I assume the reason that is...is because I used to say it all the time. I used to say it so much to the point where I just didn't mean it anymore. I realized that 14 was absolutely too young to say something like that. If I just said "I love you" to anyone and everyone it would just be another phrase, another word...love. How awful that such a remarkable thing can be spoiled so easily. 

Usually when I went to visit her I would sit in a corner. It was hard enough to step into a hospital, for the reason that I absolutely hated them, hated doctors, needles, anything that had to do with anything medical. It just scared me to no end. The idea of someone injecting me with something, or putting me under anesthesia made me shake. I hated ambulances, I hated medical doctors, dentists, pediatricians, dermatologists, everything related to the field. I could never ever express that enough. 

John was so much braver than I was. He saw straight through all of mom's needles and wires.

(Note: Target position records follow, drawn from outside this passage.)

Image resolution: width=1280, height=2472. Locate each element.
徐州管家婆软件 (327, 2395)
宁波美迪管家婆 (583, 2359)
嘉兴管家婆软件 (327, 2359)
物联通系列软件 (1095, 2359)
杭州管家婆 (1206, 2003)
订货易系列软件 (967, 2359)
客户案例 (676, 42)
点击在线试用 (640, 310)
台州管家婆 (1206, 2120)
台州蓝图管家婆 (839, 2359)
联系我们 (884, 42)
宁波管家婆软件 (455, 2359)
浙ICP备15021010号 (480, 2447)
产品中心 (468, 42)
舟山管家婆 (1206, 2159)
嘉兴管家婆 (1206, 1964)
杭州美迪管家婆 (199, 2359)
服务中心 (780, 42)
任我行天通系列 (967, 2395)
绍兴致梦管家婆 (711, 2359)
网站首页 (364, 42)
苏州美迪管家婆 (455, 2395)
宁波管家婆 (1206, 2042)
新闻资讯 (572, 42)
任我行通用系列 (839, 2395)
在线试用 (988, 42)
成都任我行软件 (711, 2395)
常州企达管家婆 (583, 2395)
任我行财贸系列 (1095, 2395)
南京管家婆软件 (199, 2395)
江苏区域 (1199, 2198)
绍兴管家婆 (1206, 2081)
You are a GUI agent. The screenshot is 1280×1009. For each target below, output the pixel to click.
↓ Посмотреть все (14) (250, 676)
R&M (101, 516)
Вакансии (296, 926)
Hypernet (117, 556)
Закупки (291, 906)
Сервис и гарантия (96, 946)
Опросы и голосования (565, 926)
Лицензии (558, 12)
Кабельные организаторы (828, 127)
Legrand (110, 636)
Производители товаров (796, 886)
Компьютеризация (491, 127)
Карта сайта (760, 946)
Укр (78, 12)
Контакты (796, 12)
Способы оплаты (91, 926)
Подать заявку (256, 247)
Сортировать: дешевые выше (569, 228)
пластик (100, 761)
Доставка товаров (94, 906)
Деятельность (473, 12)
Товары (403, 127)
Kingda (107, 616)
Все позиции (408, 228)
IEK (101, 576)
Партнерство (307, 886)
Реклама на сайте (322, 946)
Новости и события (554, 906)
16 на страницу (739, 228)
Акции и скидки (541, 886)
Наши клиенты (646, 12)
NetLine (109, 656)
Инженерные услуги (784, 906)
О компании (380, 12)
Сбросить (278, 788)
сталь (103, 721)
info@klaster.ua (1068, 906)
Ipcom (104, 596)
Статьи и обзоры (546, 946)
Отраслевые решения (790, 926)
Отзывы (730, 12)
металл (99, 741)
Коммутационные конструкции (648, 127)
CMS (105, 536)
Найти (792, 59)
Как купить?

Where I felt as if when I hugged her, one of them would come out or I'd squeeze one that would restrict the flow of some medicine she needed. Whenever I looked it was if she had a million of them all around, there was something for everything. One for the pain, one to help her sleep, one to give her vitamins, one to check her pulse, one to check her temperature...and John would come right in, hug her, and they'd pray together like John used to pray over me. I didn't always understand prayer. I mean I get that's how you contact God, but to me it seemed like it was just putting your hands together and talking to yourself. John and my mom were just so adamant about it. If God was so great then why did she have cancer? Why did I get in that accident? Why didn't I know any of my family outside of them? If he was so merciful then why did things like this happen? Why does the world continue to spin as cruelty, malevolence, and an overwhelming triviality circle our lives every single day? I just didn't understand the appeal to an outside force if one doesn't seem to be given. 

"But it does, Jake" John would always tell me. "You may not know it but he always works in us, around us, everywhere we walk. You just gotta know where to look; you just have to stop, calm yourself, and listen. He speaks soft but with the power of a cannonball." John wasn't necessarily optimistic, but it sure seemed like that sometimes with the way he spoke about faith. 

"Jacob, sweetie, please come here, it's like you're on the other side of the world over there." She would wave at me with her weak hands, her voice so soft. I would just rub my arms and think "that's kind of the point. I don't want to do anything stupid and accidentally kill you." But she wouldn't care. Eventually during a visit I would be persuaded to come give her a hug and hold her hand as she and John prayed. One thing I always did say with them, because I found it actually intriguing to say at the end of their prayers was after one of them said. 

"And all of God's people said in Jesus's name we pray," 

"Amen." They didn't always end their prayers with that specific sentence, sometimes it would just be 'In Jesus's name we pray' and then I'd say with them 'Amen', but I always loved that about prayer. I found comfort in the word. Maybe that's why I still had some belief in him, in God; I just wish I had as strong of faith as my family. There was always something that always seemed to occur when we were there; a series of questions. The same ones every time she would ask the nurse.